-2

I am on windows and want to run my multi-threaded python app that saves data to .csv in an async way. As reported here, here and here, I am getting the following error at some point:

<type 'exceptions.IOError'> 
Traceback (most recent call last):
  File "results_path", line 422, in function
    df_results.to_csv(results_file)
IOError: [Errno 24] Too many open files

This proposes a fix that includes with-statements for every file IO operation:

with open(results_path, 'a') as results_file:
         df_results.to_csv(results_file)

However, I am still getting IOError as described above (In a nutshell, none of the SO questions solved my issue). Therefore, the with-statement apparently does not properly close the .csv file after the append operation.

First, I now increases the number of open files. This admittedly just delays the crash:

import win32file
max_open_files = 2048     # Windows-specific threshold for max. open file count
win32file._setmaxstdio(max_open_files)

Second, my temporary approach is (A) to check for open .csv-files consequtively, and (B) forcefully restart the whole script if the open file count gets anywhere near the threshold allowed for windows:

from psutil import Process 
import os, sys
proc = Process() 
open_file_count = 0                                         # Set up count of open files
for open_file in proc.open_files():                         # Iterate open files list
        if ".csv" in str(open_file):                        # Is file of .csv type?
                open_file_count += 1                        # Count one up
            else:
                continue
    else:
        if open_file_count > (max_open_files / 2):              # Threshold, see above
            os.execl(sys.executable, sys.executable, *sys.argv) # Force restart
        else:
            pass

This approach is ugly and inefficient in many ways (loop through all open files in every iteration/thread). At the very least, this needs to work without forcefully restarting the whole code.

Q1: How to properly close .csv files using python on windows?

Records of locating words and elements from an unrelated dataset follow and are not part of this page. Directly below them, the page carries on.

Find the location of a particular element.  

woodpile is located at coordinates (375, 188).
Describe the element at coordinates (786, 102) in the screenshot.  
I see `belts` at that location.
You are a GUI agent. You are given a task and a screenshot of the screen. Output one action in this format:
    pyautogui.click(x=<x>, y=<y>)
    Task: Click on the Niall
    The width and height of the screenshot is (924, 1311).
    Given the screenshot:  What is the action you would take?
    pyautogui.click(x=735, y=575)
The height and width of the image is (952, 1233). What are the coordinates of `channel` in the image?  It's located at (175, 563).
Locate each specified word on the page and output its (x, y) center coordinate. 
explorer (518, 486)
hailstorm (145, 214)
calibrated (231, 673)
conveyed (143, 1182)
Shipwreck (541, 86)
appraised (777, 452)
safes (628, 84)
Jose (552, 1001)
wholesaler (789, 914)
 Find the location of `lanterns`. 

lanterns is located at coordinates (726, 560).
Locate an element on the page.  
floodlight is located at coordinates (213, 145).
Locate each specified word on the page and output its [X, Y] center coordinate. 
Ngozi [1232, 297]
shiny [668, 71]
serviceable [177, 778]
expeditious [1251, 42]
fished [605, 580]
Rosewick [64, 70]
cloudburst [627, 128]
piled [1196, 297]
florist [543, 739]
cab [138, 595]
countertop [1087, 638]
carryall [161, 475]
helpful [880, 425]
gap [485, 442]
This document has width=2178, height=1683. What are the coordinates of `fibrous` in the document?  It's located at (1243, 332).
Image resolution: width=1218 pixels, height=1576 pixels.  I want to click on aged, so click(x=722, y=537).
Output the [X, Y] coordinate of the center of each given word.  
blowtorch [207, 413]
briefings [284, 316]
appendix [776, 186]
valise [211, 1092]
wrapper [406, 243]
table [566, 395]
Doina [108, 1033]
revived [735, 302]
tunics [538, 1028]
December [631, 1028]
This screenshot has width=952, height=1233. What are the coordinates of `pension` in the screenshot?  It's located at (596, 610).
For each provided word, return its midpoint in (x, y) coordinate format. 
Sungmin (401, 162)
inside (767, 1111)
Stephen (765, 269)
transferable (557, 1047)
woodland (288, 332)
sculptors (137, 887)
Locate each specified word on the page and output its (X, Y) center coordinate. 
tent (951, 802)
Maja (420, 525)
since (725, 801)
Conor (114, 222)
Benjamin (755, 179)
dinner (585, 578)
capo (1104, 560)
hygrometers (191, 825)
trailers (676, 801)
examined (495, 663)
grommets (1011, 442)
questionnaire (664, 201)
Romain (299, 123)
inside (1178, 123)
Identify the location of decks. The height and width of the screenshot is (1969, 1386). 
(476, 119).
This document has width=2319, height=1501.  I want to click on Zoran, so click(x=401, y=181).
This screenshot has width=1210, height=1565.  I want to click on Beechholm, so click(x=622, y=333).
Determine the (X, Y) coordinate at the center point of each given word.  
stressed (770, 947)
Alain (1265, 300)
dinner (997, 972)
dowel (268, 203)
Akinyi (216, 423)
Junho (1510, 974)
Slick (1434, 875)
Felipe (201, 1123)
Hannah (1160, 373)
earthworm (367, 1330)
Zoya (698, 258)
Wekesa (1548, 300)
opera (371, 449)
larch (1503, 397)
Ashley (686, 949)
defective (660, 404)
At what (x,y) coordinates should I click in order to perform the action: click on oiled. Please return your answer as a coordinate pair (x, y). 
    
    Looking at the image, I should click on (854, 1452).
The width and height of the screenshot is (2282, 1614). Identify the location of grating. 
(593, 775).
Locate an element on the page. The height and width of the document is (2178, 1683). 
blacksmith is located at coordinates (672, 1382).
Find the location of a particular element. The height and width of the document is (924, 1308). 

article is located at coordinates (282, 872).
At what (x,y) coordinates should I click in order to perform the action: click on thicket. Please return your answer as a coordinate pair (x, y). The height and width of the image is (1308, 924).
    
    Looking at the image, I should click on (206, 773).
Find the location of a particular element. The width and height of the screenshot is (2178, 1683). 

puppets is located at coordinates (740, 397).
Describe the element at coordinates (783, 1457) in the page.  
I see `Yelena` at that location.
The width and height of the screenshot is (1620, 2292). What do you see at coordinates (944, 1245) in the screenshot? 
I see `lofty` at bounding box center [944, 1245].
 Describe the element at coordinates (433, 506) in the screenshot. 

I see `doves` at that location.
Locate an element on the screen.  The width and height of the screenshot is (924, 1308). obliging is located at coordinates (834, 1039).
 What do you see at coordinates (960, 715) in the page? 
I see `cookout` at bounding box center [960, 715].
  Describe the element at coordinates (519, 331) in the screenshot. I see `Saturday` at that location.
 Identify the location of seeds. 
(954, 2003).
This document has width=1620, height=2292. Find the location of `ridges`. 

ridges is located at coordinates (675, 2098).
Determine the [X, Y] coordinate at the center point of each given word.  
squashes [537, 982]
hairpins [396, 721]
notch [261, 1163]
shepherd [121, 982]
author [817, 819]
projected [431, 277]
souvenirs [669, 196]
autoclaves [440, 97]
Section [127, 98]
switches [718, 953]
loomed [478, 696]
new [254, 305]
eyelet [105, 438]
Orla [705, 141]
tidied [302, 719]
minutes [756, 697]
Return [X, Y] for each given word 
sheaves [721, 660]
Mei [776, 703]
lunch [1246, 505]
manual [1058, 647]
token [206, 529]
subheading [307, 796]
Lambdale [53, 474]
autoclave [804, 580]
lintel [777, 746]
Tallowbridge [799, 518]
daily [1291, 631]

Q2: If closing fails after IO operation, how to forcefully close open all .csv files at once?

sudonym
  • 3,788
  • 4
  • 36
  • 61
  • 1
    It would be good to see a minimal script that actually reproduces your error. –  Mar 08 '18 at 03:00
  • You claim the with-statement doesn't seem to close the files properly. Is there a chance you actually simply have too many files open at once? Without an example script, it's hard to tell what's going on. But with async threads, and if each thread takes a while, could you have several hundreds of threads going at once, and thus have several hundreds of files open at once? –  Mar 08 '18 at 03:03
  • Yes, but not anywhere near 2048 – sudonym Mar 08 '18 at 03:29
  • 1
    We don't know; we just have to take your word for it. Two of the answers below suggest a similar reasoning: there are just too many threads keeping files open. –  Mar 08 '18 at 03:31
  • Possibly something happens in `to_csv` that duplicates and leaks a file descriptor. But this is pointless speculation without a minimal, complete, and verifiable example. – Eryk Sun Mar 08 '18 at 03:32

3 Answers3

0

Those answers are correct. The with statement is the correct and Pythonic way to open and automatically close files. It works and is well tested. I suspect, however, that it's the multiprocessing or threading that's throwing a spanner in the works.

In particular, how many of your threads or processes are writing to your CSV? If more than one, then I'm confident that's the issue. Instead, have a single writer, and pass what needs to be written to that writing thread or process via a multiprocessing.Queue or regular (thread-safe) queue. In effect, a funnel, in which all processes that want to add data to the CSV would instead put the data into the queue, and the writing process will take each queue item out and write it the file.

Given a lack of working example in the question, I'll simply leave a pointer to Python's documentation on multiprocess communication.

hunteke
  • 3,648
  • 1
  • 7
  • 17
0

Use ThreadPoolExecutor from https://docs.python.org/3/library/concurrent.futures.html so you can keep a maximum number of threads running at one time to be less than the maximum number of file descriptors.

The with statement is the best way to handle the closing of files even when exceptions happen so you don't forget.

Totoro
  • 867
  • 9
  • 10
-2

Just close normal, not "with"???

In [1]: import pandas as pd

In [2]: df = pd.DataFrame()

In [3]: fw = open("test2.txt","a")

In [4]: df.to_csv(fw)

In [5]: fw.close()

In [6]: !ls
test2.txt
Windyground
  • 119
  • 6